一次集計・分析処理の結果をまとめた速報版では、2018年1月1日~12月31日に、新聞やインターネットニュースなどで報道された個人情報漏えいインシデント情報を集計。漏えい被害にあった業種、漏えい人数、漏えい原因、漏えい経路などについて分類・評価を行っている。データの精査などを経た正規版は今後公開される予定。
同期間中のインシデント件数は443件。漏えい対象となったのは561万3797人で、1件あたりでは1万3334人。想定損害賠償総額は2684億5743万
円に上り、1件あたりの平均想定損害賠償額は6億3767万円、一人あたりでは2万9768円だった。

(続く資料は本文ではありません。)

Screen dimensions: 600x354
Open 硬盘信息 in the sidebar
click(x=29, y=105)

漏えい原因については、「紛失・置忘れ」が116件(26.2%)、「誤操作」が109件(24.6%)、「不正アクセス」が90件(20.3%)で全体の7割を占めている。2017年の調査と比較すると、紛失・置き忘れや不正アクセスによる漏えいが増加した。

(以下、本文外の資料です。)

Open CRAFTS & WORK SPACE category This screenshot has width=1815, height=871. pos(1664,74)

そのほかの原因については、「管理ミス」が54件(12.2%)、「盗難」が17件(3.8%)、「設定ミス」が16件(3.6%)、「内部犯罪・内部不正行為」が13件(2.9%)、「不正な情報持ち出し」が10件(2.3%)、「バグ・セキュリティホール」が8件(1.8%)だった。
業種別では、公務が131件(29.6%)、教育・学習支援業が101件(22.8%)で5割を占めている。教育・学習支援業については2017年の60件から被害が大幅に増加した。
そのほかの業種については、情報通信業が33件(7.4%)、卸売業・小売業が31件(7.0%)、医療・福祉が28件(6.3%)、サービス業が24件(5.4%)、金融業・保険業が19件(4.3%)などが続く。
媒体・経路別の漏えい件数については、紙媒体が132件(29.8%)、インターネットが118件(26.6%)、電子メールが95件(21.4%)、USB等可搬記録媒体が56件(12.6%)、PC本体が24件(5.4%)、携帯電話スマートフォンが5件(1.1%)。2017年の調査と同様、紙媒体での漏えいが最多となった。